- **Aim of the task**: Could you return, exactly as written, every line from the one containing "This screenshot has" through the last line of the entries below, leaving out the pictures?

[Data under study — start]

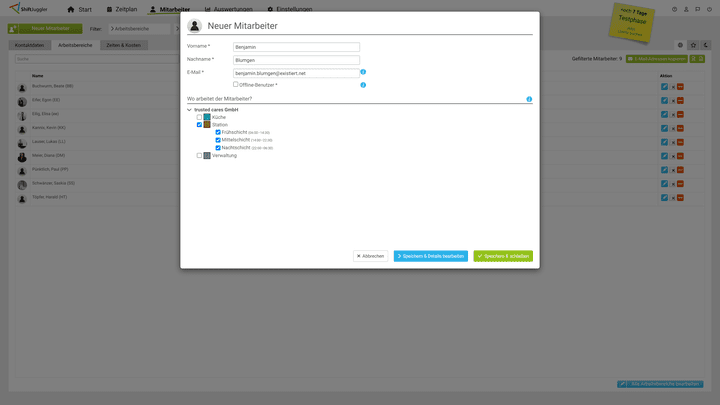Screen dimensions: 720x405
Task: Click Speichern & schließen
Action: point(503,256)
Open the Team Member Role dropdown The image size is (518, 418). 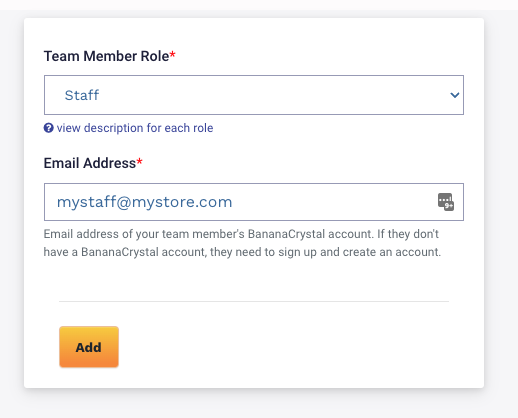pyautogui.click(x=254, y=95)
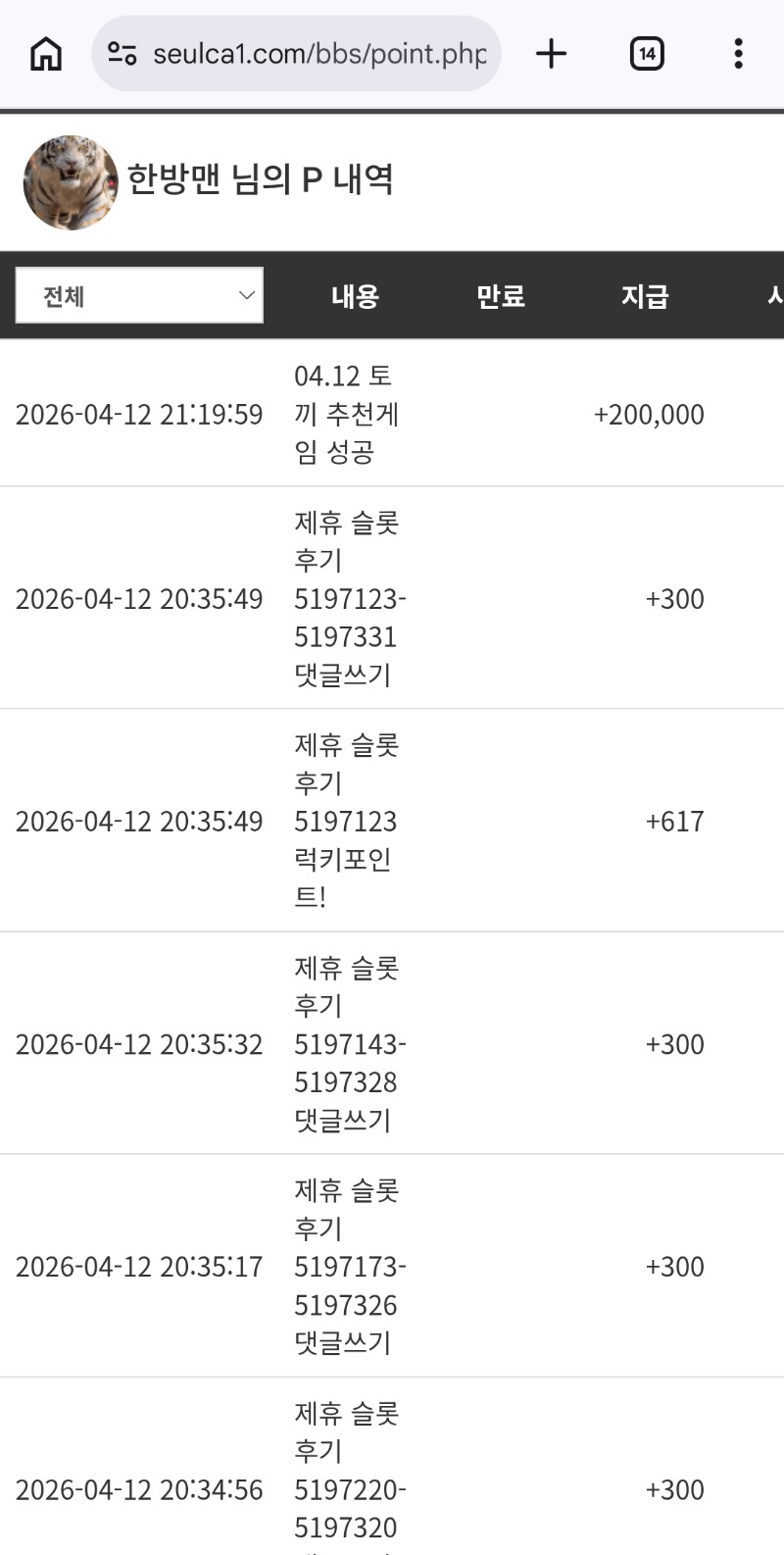The height and width of the screenshot is (1555, 784).
Task: Open the 5197123 럭키포인트 entry
Action: [345, 821]
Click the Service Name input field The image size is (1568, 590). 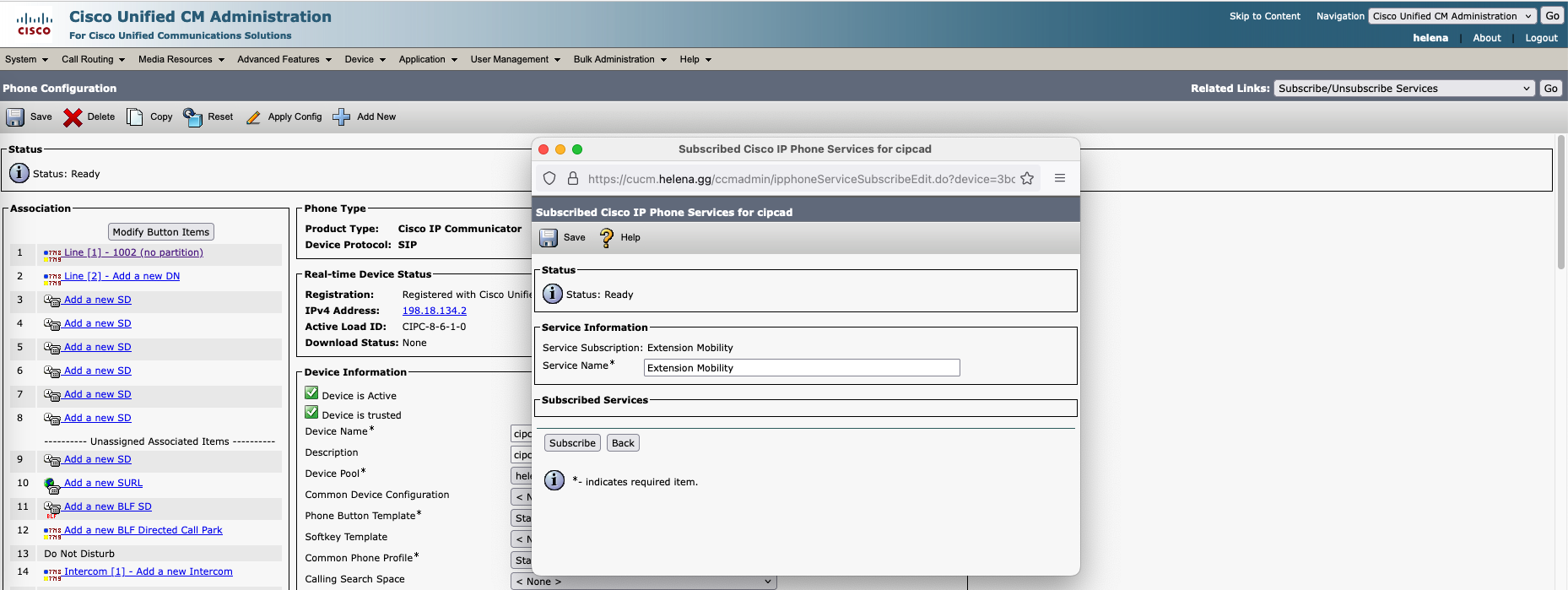tap(801, 368)
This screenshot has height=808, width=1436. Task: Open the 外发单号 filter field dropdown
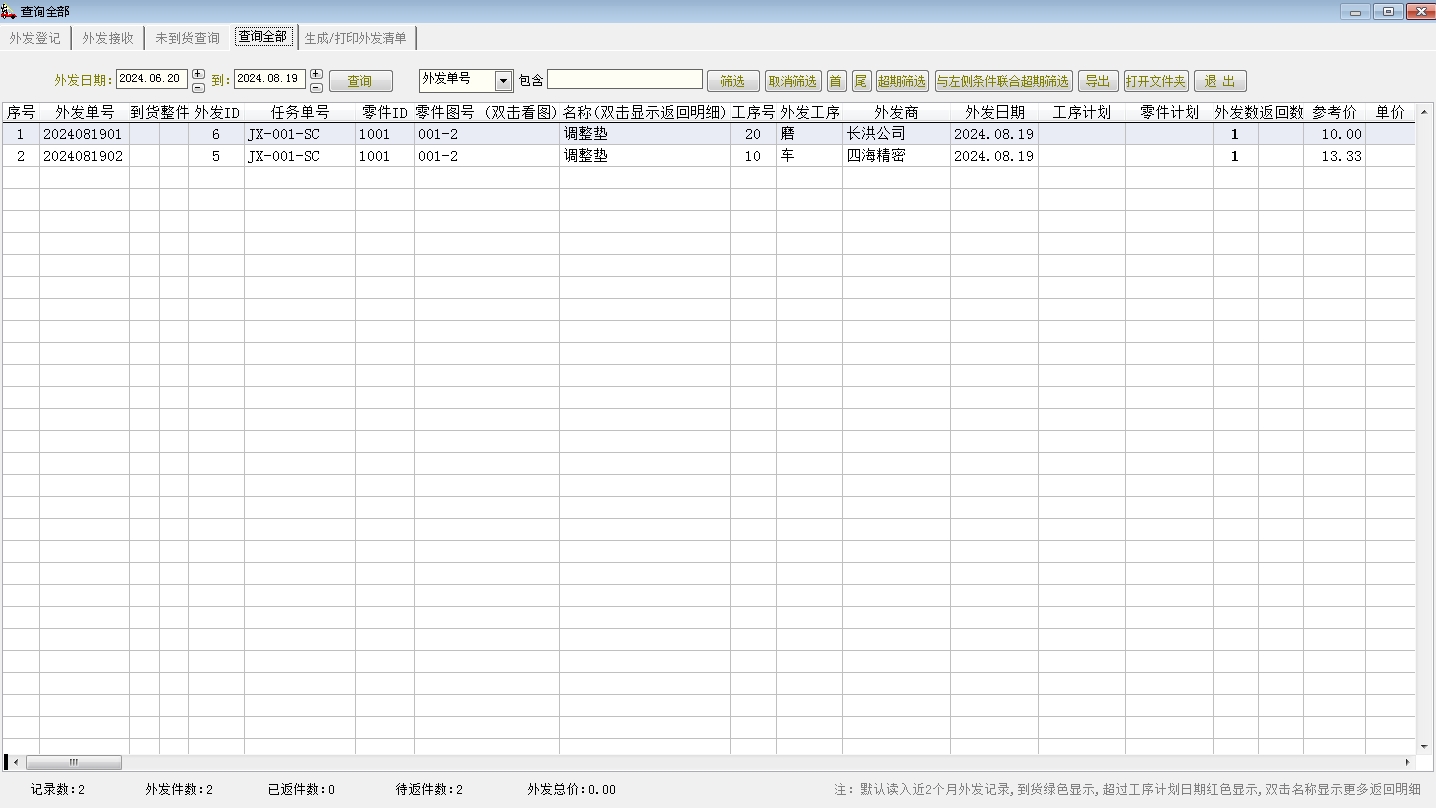[504, 82]
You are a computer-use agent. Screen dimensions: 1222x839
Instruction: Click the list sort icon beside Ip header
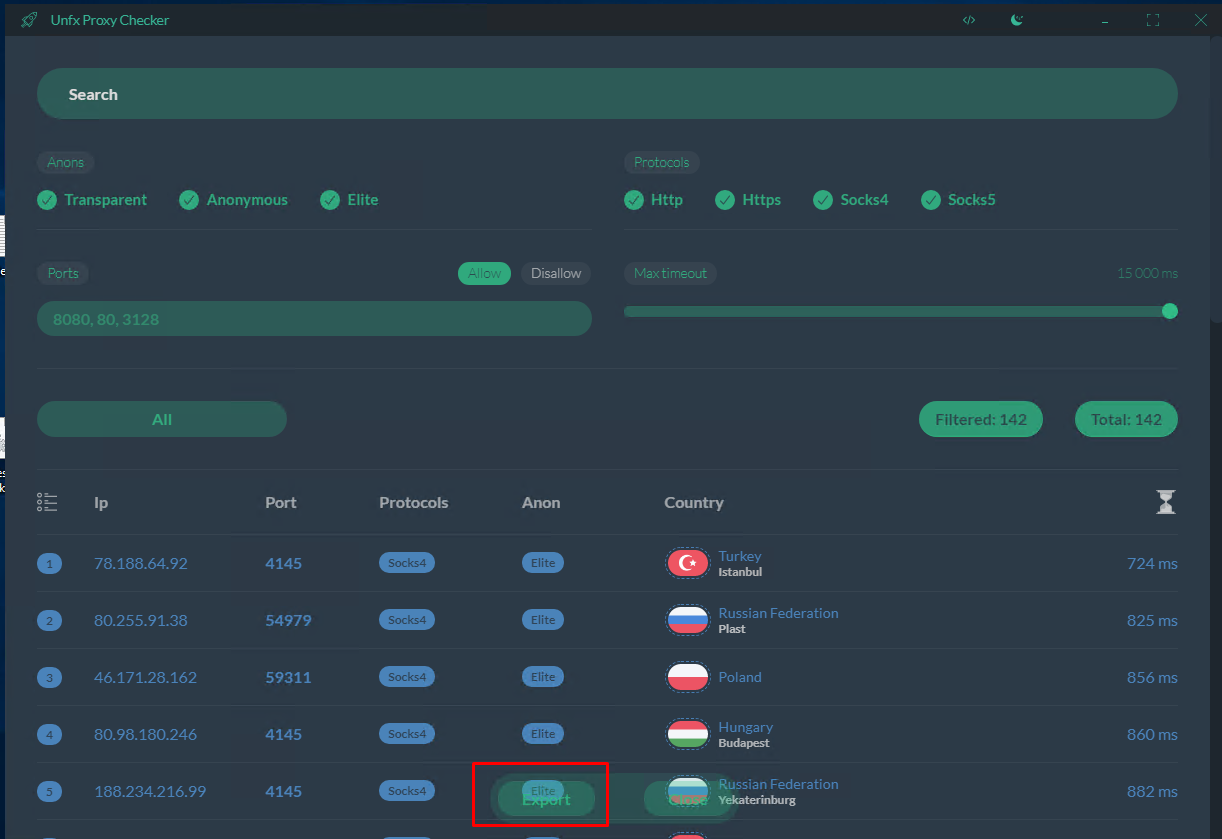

[Data under study — finish]

- **Written response**:
This screenshot has height=808, width=1436. Task: Open the 外发单号 filter field dropdown
[504, 82]
You are a computer-use agent. Screen dimensions: 1222x839
Instruction: Click the list sort icon beside Ip header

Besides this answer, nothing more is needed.